Should you spend more?
Your credit limit tells you how much you can spend, not how much you should to pass. “Just because you have a higher credit limit doesn’t mean you have to spend more. You have more buying power, but that doesn’t mean you should rack up more debt,” says Grant. In fact, you should focus on keeping your balances low, ideally below 30% of your credit limit. However, Weaver adds, the higher credit limit “is there as a resource.” This means you can use it for an emergency expense or a one-time large purchase that you intend to pay off, instead of taking out a separate loan. However, having an emergency fund on hand or delaying a major purchase until you can pay for it in cash is always better than keeping a balance on your card in these situations.
In general, though, “you should be able to pay your credit card with the money in your bank account,” Weaver says.
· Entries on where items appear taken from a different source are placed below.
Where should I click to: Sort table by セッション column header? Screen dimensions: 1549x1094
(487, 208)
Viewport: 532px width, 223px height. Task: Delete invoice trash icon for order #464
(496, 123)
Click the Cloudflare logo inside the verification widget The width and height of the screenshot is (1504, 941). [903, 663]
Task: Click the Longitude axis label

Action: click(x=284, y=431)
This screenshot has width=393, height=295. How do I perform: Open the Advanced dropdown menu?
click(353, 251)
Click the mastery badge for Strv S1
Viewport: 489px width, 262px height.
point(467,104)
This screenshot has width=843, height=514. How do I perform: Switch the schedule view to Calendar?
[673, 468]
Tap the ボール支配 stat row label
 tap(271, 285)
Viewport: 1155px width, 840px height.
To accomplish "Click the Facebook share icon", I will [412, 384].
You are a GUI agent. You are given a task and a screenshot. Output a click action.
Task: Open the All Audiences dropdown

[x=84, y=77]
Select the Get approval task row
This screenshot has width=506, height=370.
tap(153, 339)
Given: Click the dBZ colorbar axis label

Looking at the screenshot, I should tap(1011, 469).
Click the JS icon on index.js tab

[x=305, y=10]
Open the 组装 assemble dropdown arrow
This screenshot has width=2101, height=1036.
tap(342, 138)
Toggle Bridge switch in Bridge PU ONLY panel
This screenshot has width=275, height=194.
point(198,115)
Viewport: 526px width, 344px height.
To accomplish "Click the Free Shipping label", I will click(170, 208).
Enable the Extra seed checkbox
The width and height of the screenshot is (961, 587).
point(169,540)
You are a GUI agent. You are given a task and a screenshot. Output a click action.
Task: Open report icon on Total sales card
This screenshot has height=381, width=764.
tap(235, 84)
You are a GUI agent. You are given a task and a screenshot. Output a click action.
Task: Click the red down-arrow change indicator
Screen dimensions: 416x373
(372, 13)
This means you should have a budget and never spend more than you can afford to repay during the grace period. If you start to have a balance, it will negatively affect your credit utilization rate, and high credit card APRs mean interest charges can add up quickly too.
Will your APR change?
Your APR represents the total annual cost, including interest and fees, that you will pay to carry a balance on your card. Many credit card issuers charge penalty APRs, so if you miss a payment, you could see your APR increase. But an automatic credit limit increase should have no effect on your APR. “Issuers won’t change your APR because of this factor,” says Grant, who notes that you’ll need to negotiate with your issuer separately if you want a lower rate.
Can you apply for a higher credit limit?
Even if your issuer doesn’t offer automatic credit limit increases, you may want to request a higher credit limit if you’ve been making payments on time for a while or if your income has increased. The process for applying for a higher credit limit varies by issuer. “Some cards will have a request link directly in your online account or in the app itself. Others might ask you to call customer service,” says Grant. get a higher limit, and if your credit card company approves the increase, you’ll likely see an increase in your credit score.
Some credit card issuers allow you to request a higher credit limit online. If you’ve been making regular, on-time payments for a while, or if you’ve seen an improvement in your credit score, try this option.
Are you ready for a map upgrade?
An automatic credit limit increase is a sign of a consistent payment history. If you’ve also kept your debt balance low in addition to making payments on time, you may have seen your credit score improve over time. This means you might be ready for a better credit card if you started with a student card or a card designed for bad credit applicants. Weaver recommends a credit score of 700 as a good benchmark to aim for before applying for a rewards card.
If your current credit card doesn’t fit your lifestyle, that’s another sign it’s time to apply for a new one. “If you start using your credit card more and more, you want to look at what the rewards are on the credit card,” says Weaver. Try to choose a rewards credit card that offers rewards for the categories in which you spend the most. Pay attention to other bonuses and perks too, and pick the card you’ll get the most out of. For example, if you are planning a trip abroad, you might want a travel rewards card with no foreign transaction fees.
There’s no magic moment to apply for a new card, but you can constantly monitor your credit score and view available credit card offers. If you see your score go over 700 and you find a card that offers more for your money, it’s probably a good idea to apply. Remember that even after getting a new card, you should probably keep your old card open to benefit from that account’s credit history, unless the card charges an annual fee that isn’t worth it anymore. sadness.